How to measure your controls effectiveness is a topic by itself. I am looking forward in writing an article at the earliest. In the meantime there is a document from National Institute of Standards and Technology (NIST), sp800-80, which is still in a draft stage. You can get this document from the following location.

Guide for developing performance metrics for information securitydraft sp800 80

1. Nothing has happened for the past X years. What is going to happen now and why do you want all these security

2. How is the organization benefited out of implementing information security practices…??? How much will be the profit…???

3. So you mean to say, once we implement information security practices, my network is completely safe.

4. We want work to be done. Do not hamper our routine to integrate your security practices

5. Security!!! Please ask IT

6. I have firewalls, IPS, two-factor authentication, anti-virus gateways, web filters, motion detectors, access control mechanisms etc implemented , what more security are you going to provide…???

7. If I change this now, nothing is gonna work. Please do not suggest any changes, it has been working, let it work

Please download the document here:
ISMS Implementation Guide

Risks:
Management Commitment — Management has one of the key roles in the implementation of ISMS practices. The management should have the thirst, drive and understanding for the requirement of ISMS practices in the organization.

Availability of Internal Resources — This is a very common problem that everyone faces. We will require the participation of other team members, right from the initial phase until implementation is completed and further to practice the implementation. To address certain areas like, asset inventory, risk assessment etc, it will difficult to get some of the resources, since they will also be busy with their routine tasks.

Asset Inventory — There are two risks to this phase.

Identifying and recording all the assets from all the departments. It is sometimes not possible to sit with each and every team and help them in identifying their assets. So the common practice is to have a workshop with one of the members from those teams and then request to identify the assets in their department. So the information that comes back from the team members are the ones they have identified and most times you can have surprises.
The implementation project in an organization with 500 – 1000 employees would take a minimum of 6 to 8 months. During this period there will chances that new assets are added to the infrastructure and you go unnoticed. So keep you eye open to see and understand, if there any proof of concept (POC) going on for any products or anything budgeted for the current year.
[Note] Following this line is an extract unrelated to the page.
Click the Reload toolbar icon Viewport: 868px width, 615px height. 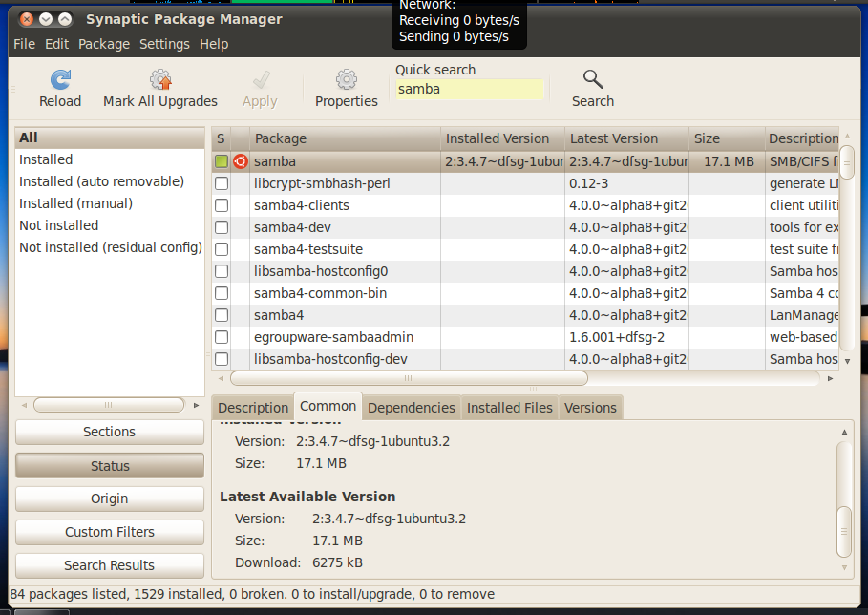[x=60, y=80]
Hiding non-existence of Controls — While you are carrying out your control assessment, it is quite obvious that the nominated persons to assist you in taking you through the exisiting controls might hide certain weak areas or areas where there are absolutely no controls. This is very often done cause the nominated persons do not completly understand the meaning of a control assessment and mistake it for an audit and fear of you reporting non-conformities to the senior management. If this is not been communicated properly, make sure that you take about 5 minutes before you start of with your control assessment exercise to brief the person assisting you on the impact. If you fail to identify the areas where there is no control, this would impact your risk assessment exercise.

Manpower/Budget — During the implementation phase there will be controls recommended which can be both technical and non-technical. At times it has been seen that there will be lack of man power or lack of expertise for implementation of these controls or the organization would not be ready with the budget required for the purchase of these products. So watch out for these risks and have a buffer of both in place.

User Awareness — There are numerous workarounds for other implementations, tell me one workaround for lack on awareness in the organization…??? I don’t see any and would certainly consider this as one of the critical risks to the organization. Even before you think of implementing ISMS practices, collect the required information and start training the employees on regular intervals. At a later stage if you decide not to implement ISMS, you still do not loose anything.